The "pro" stuff costs a LOT more, it will outlast if used on a regular basis, but most home owners will not reach those limits.
Tools/electronics can easily be bought from reputable providers: eu.mouser.com, tme.eu, uk.farnell.com, digikey.com, etc.. You can get a decent ratchet rj-45 crimp tool at around 40€ - like "Knipex 975110".
I think what we're seeing is a nice metaphor for manufacturing in the 1st world in general.
However, for certain types of tools/devices - e.g. multimeter, SMPS (even wall charges) I'd not touch totally no brand. An example of middle ground multimeters: brymen - they are more expensive than UNI-T, better than Fluke price/feature wise and very solidly built. SMPS - meanwell: proper capacitors, creep distance, real copper transformers. Hand tools - (screwdrivers, spanners) - Wera.
It gets harder with heavier duty tools that have to do the metal (like really) - that leaves prosumer+ stuff only - Makita, DeWalt - or straight to the pro: Hilti, Fein.
I am noticing it everywhere: clothing, furniture, cooking equipment, dishes & cutlery, even houseplant pots.
I wonder if this is a phenomenon similar to "shrinkflation", or if it's just the long-term corporate master plan.
What gets measured gets optimized. And price is the easiest to measure.

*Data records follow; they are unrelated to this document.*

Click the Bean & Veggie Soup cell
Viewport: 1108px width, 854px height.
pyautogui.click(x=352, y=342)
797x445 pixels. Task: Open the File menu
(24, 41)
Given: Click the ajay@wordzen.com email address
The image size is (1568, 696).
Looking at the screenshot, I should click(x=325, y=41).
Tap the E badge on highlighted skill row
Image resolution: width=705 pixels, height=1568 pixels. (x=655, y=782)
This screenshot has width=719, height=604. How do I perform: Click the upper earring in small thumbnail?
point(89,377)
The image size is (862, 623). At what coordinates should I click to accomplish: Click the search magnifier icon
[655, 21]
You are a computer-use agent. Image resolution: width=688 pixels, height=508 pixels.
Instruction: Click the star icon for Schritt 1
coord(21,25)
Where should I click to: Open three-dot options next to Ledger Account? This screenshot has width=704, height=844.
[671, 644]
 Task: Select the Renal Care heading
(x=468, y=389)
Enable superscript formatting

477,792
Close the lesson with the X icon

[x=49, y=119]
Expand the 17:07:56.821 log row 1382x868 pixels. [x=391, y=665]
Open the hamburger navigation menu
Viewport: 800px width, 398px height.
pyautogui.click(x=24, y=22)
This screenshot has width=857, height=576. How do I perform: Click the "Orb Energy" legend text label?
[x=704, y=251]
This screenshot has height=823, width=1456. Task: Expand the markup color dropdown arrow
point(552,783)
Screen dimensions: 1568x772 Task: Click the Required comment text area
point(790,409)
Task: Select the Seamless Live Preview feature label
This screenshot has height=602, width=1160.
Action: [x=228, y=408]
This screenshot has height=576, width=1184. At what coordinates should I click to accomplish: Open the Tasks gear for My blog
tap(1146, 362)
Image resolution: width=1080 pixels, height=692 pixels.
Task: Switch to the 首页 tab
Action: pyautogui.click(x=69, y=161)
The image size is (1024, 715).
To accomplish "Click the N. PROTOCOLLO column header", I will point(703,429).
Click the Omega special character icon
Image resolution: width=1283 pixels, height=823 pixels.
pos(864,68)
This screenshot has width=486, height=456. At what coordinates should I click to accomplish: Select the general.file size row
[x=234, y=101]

Everything else is murky to measure, and often delayed as well (like how long a tool lasts, or what that food will do to your health, or what the company will do with your data once you’ve used their app for a year or two).
The “evil” here truly is Amazon, for they, in their walled garden, really do control what gets measured. They could prevent or penalize fake reviews. But they chose not to do so.
Bizarrely if you search by price from highest to lowest looking for quality all you get is cheap looking products with no reviews that cost 150x the price of products with actual reviews for no discernible reason.
The whole marketplace is a cesspool.
The Amazon bullshit tools I bought just made a mess.
Now, all the cheap Amazon wrenches and stuff? I leave em all over!
I personally go straight to B2B for anything safety-related like my PPE.
And I keep stumbling upon the same issue when I want to buy tools, electronics and sports equipments: You only have a choice between very cheap stuff that will clearly not do the job or won't do it for long, or very expensive (sometimes overpriced) high-end equipment. There is almost no middle ground, no places for product who are not top notch quality with the latest technology, but will do a solid job if you don't need the latest and greatest. There is the second hand market, but it is a hit a miss, and not a reliable supplier either.
And if there is those "middle-ground" product, you often only find them in limited quantity in specialized store, often only on the internet.